Using {I+\tau A+\tau B + \tau^{2}A = (I+\tau A)(I+\tau B)} and {(I+\tau^{2}AB) = (I-\tau B) + (I + \tau A)\tau B} we rewrite this in terms of resolvents as

\displaystyle \begin{array}{rcl} w^{n+1} & = &(I+\tau B)^{-1}[(I+\tau A)^{-1}(I-\tau B) + \tau B]w^{n}\\ & =& R_{\tau B}(R_{\tau A}(w^{n}-\tau Bw^{n}) + \tau Bw^{n}). \end{array}

This is not really applicable to a general monotone inclusion since there {A} and {B} may be multi-valued, i.e. the term {Bw^{n}} is not well defined (the iteration may be used as is for splittings where {B} is monotone and single valued, though).
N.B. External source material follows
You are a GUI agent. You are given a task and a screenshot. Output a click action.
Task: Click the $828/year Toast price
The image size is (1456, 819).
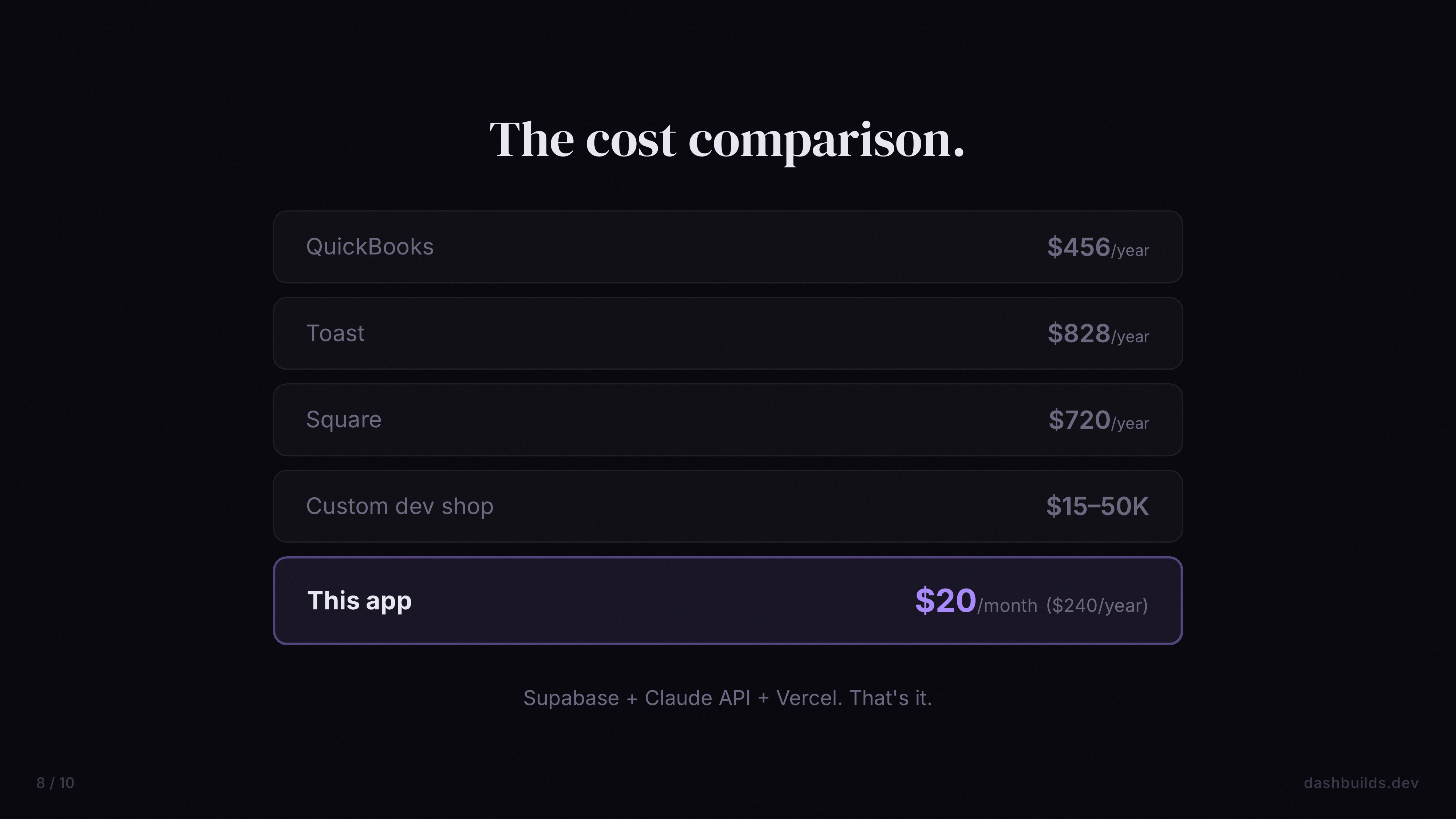[1097, 334]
But what to do, when both and {A} and {B} are multivaled? The trick is, to introduce a new variable {w^{n} = R_{\tau B}(u^{n})}. Plugging this in throughout leads to

\displaystyle \begin{array}{rcl} R_{\tau B} u^{n+1} & = & R_{\tau B}(R_{\tau A}(R_{\tau B}u^{n}-\tau B R_{\tau B}u^{n}) + \tau B R_{\tau B}u^{n}). \end{array}

We cancel the outer {R_{\tau B}} and use {\tau B R_{\tau B}u^{n} = u^{n} - R_{\tau B}u^{n}} to get

\displaystyle \begin{array}{rcl} u^{n+1} & = & R_{\tau A}(2R_{\tau B}u^{n} - u^{n}) + u^{n} - R_{\tau B}u^{n} \end{array}

and here we go: This is exactly what is known as Douglas-Rachford method (see the last version of the iteration in my previous post). Note that it is not {u^{n}} that converges to a solution, but {w^{n} = R_{\tau B}u^{n}}, so it is convenient to write the iteration in the two variables

\displaystyle \begin{array}{rcl} w^{n} & = & R_{\tau B}u^{n}\\ u^{n+1} & = & R_{\tau A}(2w^{n} - u^{n}) + u^{n} - w^{n}. \end{array}

The observation, that these splitting method that Douglas and Rachford devised for linear problems has a kind of much wider applicability is due to Lions and Mercier and the paper is

Lions, Pierre-Louis, and Bertrand Mercier. “Splitting algorithms for the sum of two nonlinear operators.” SIAM Journal on Numerical Analysis 16.6 (1979): 964-979.

Other, much older, splitting methods for linear systems, such as the Jacobi method, the Gauss-Seidel method used different properties of the matrices such as the diagonal of the matrix or the upper and lower triangluar parts and as such, do not generalize easily to the case of operators on a Hilbert space.